(Beginning of DATA)

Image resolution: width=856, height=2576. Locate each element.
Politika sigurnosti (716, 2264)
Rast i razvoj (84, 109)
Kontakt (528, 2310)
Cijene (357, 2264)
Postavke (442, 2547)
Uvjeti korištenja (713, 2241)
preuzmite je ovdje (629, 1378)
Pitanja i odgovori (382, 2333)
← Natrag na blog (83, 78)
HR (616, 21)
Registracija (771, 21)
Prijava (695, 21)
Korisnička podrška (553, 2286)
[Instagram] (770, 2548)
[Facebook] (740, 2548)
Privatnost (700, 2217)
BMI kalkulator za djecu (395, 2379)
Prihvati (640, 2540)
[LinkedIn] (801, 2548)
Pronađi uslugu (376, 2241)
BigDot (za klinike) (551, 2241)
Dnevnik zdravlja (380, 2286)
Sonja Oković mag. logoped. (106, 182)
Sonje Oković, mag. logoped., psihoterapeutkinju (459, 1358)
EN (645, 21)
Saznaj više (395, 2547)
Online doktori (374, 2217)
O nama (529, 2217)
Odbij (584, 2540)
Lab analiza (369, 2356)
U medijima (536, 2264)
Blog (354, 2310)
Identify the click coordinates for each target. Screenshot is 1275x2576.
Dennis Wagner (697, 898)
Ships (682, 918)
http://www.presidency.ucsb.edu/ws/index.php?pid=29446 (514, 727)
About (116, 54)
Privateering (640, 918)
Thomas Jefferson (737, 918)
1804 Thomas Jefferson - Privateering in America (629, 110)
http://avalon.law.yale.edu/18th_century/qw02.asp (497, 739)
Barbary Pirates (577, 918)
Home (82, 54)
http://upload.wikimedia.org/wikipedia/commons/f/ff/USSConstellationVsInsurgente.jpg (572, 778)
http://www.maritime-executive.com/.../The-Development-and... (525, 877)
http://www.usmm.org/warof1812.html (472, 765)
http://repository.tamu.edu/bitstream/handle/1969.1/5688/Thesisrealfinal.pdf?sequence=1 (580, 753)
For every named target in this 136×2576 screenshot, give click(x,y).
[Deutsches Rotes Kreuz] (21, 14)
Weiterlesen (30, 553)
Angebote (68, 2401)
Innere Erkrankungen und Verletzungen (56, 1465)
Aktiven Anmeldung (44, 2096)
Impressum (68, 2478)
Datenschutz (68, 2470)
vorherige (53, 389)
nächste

(End of DATA)

### PROMPT
In the data above, retype exactly and only the lines between the one holding "Postavke (442, 2547)" and the one holding "[Instagram] (770, 2548)", inclusive.

### RESULT OF THIS EXERCISE
Postavke (442, 2547)
Uvjeti korištenja (713, 2241)
preuzmite je ovdje (629, 1378)
Pitanja i odgovori (382, 2333)
← Natrag na blog (83, 78)
HR (616, 21)
Registracija (771, 21)
Prijava (695, 21)
Korisnička podrška (553, 2286)
[Instagram] (770, 2548)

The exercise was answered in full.